最後は、実験の結果分かったことを発表しました。堂々と発表している姿を見て、多くの活動を通して、思考力や表現力が育っていると感じました。

また、これらの実験はどちらも、現在の生物学で非常に大切な分子生物学の分野の実験です。どのようなことがマイクロピペットの中で起こっているのか、しっかりイメージしながら、分子生物学の理解を深めて欲しいと思います。
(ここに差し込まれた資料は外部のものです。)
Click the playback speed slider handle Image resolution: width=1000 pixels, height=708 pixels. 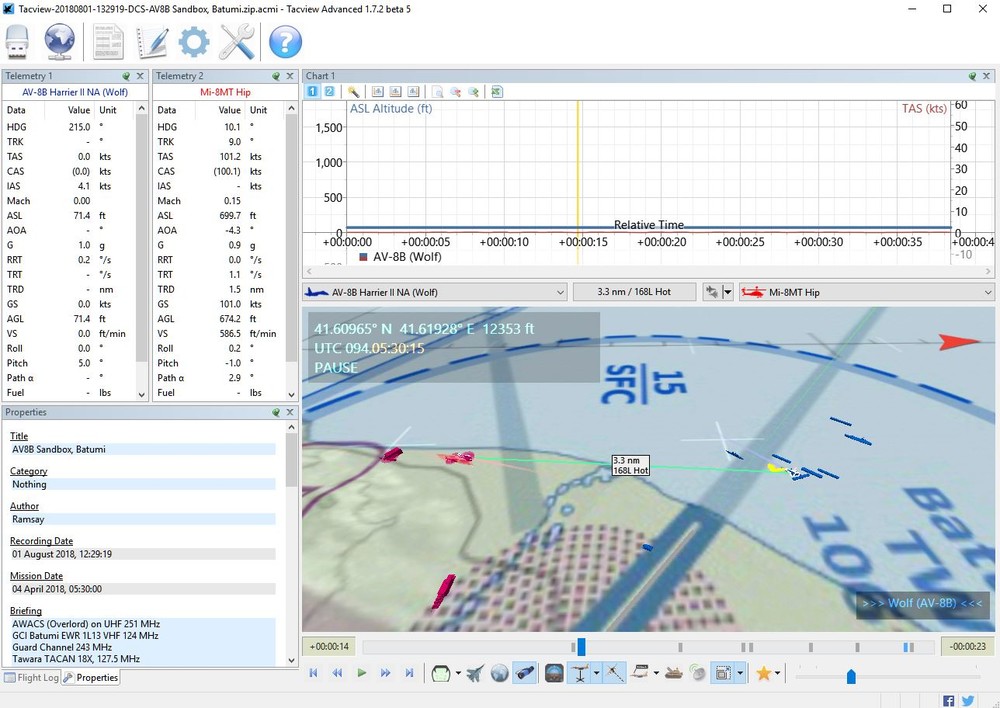coord(851,677)
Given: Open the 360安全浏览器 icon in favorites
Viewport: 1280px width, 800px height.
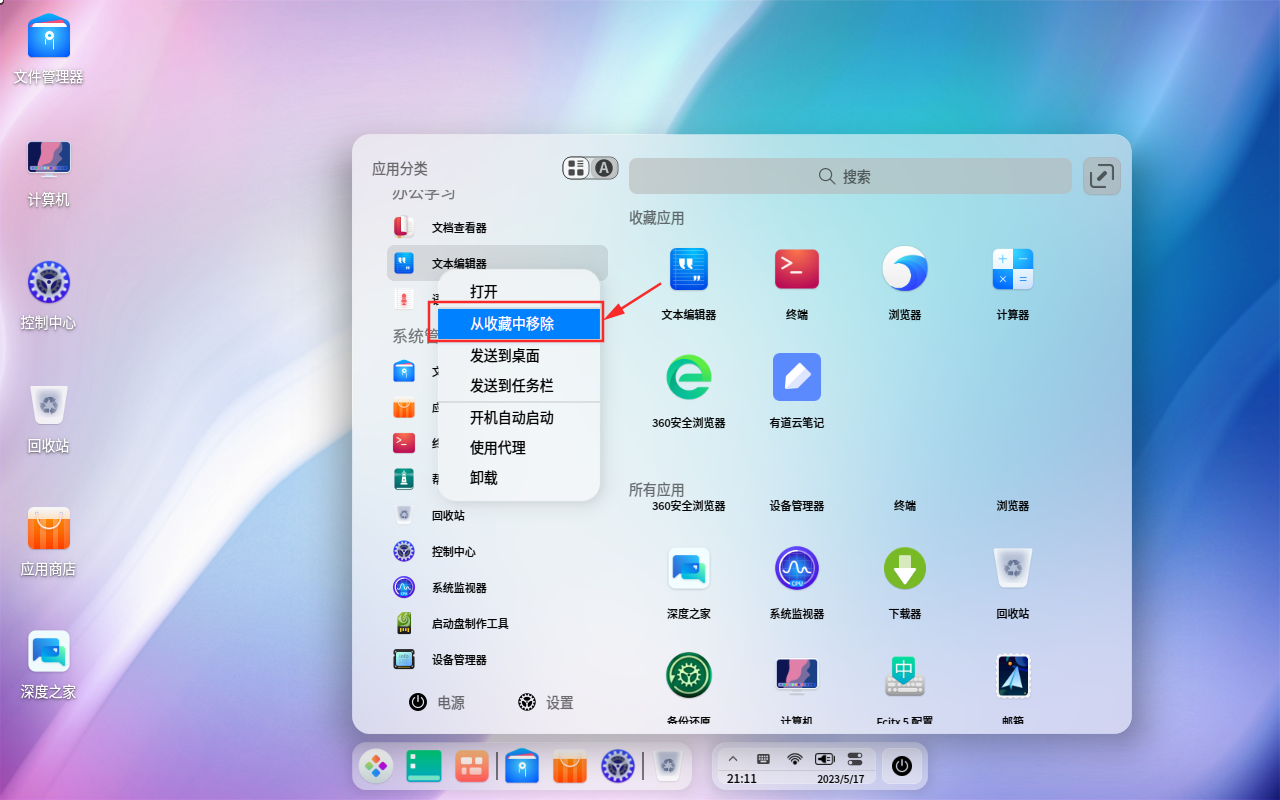Looking at the screenshot, I should point(687,377).
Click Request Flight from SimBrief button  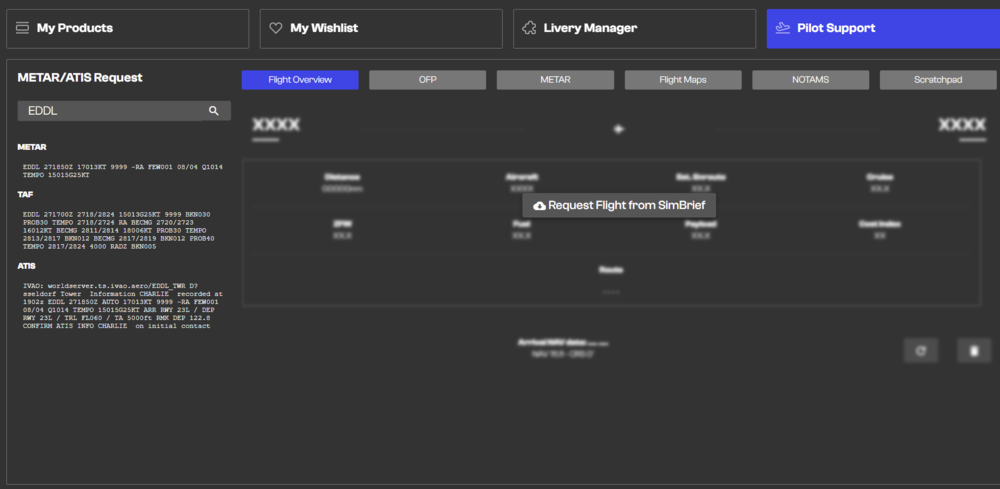pos(619,205)
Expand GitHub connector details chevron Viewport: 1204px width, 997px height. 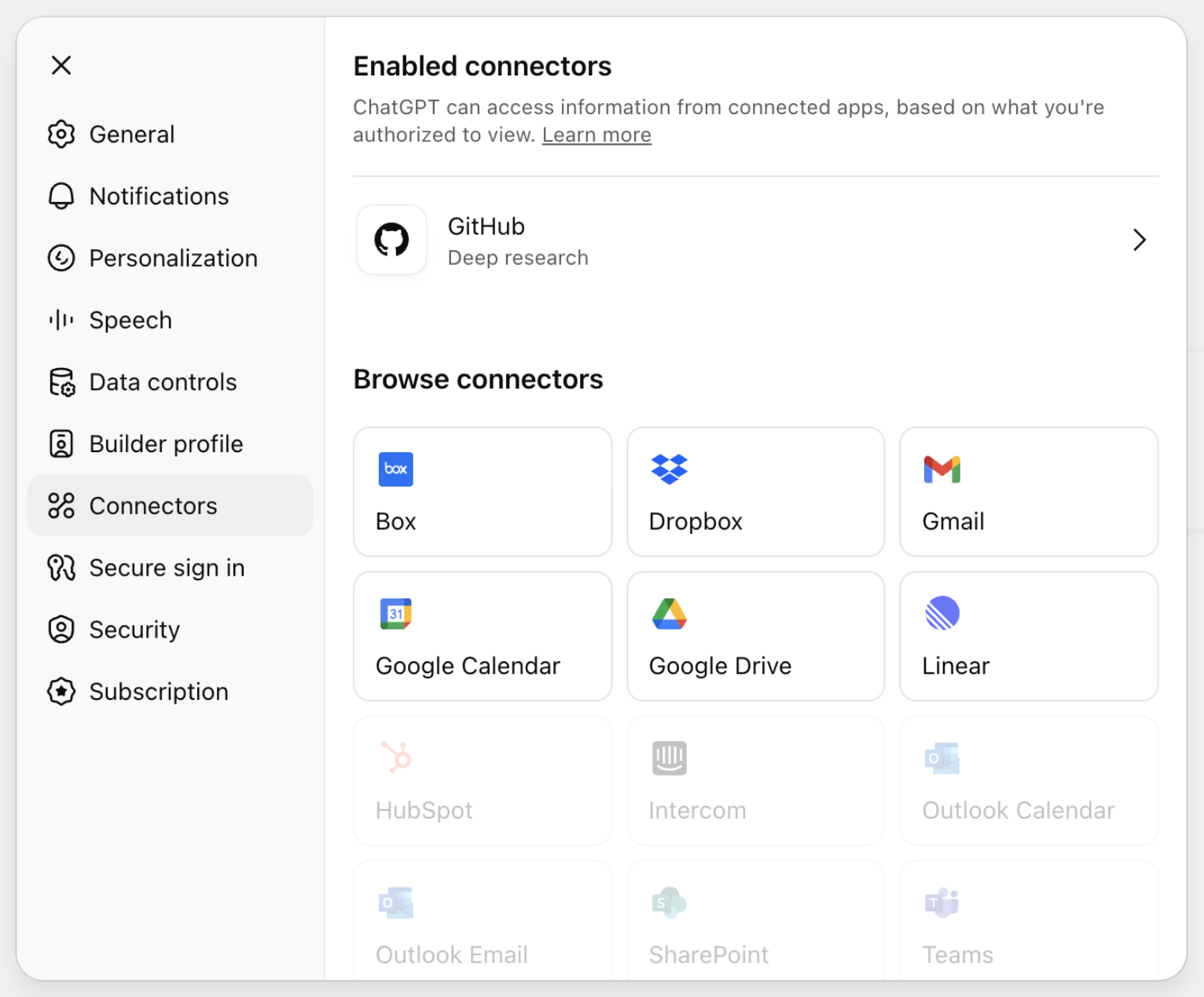click(1139, 240)
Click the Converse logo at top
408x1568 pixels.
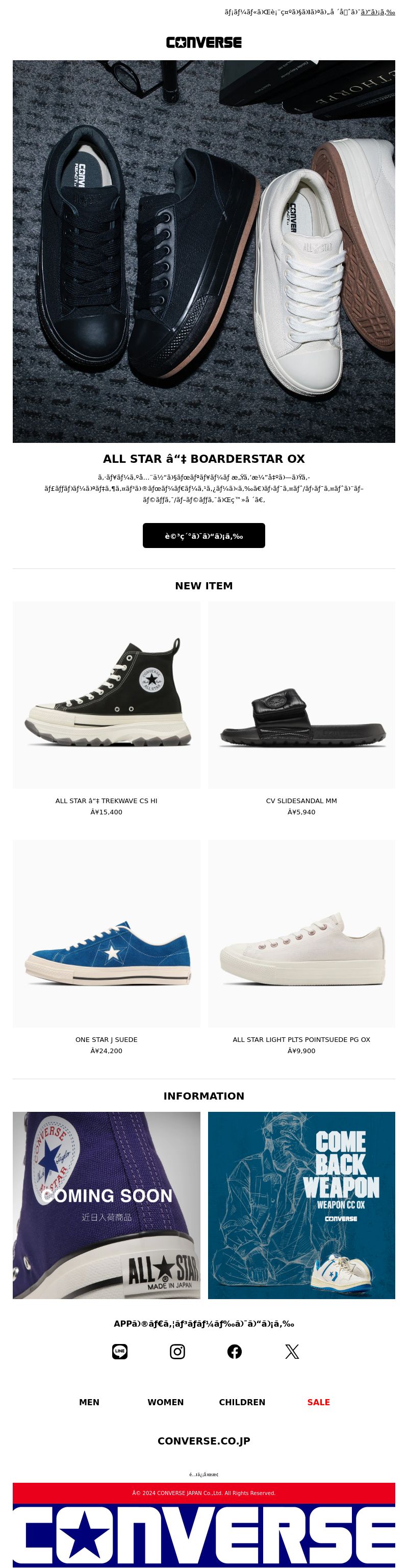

さらに現在城南高校が全県の生徒に向けて行っている行っている、かずさDNA研究所と連携し実施しているJonan Science Labでの「お酒に強い遺伝子を持つか調べよう」と方法が少し違っているのが面白いと思いました。高大連携で主体的学びを促進すると共に、体験的学びを全県的に広げていきたいです。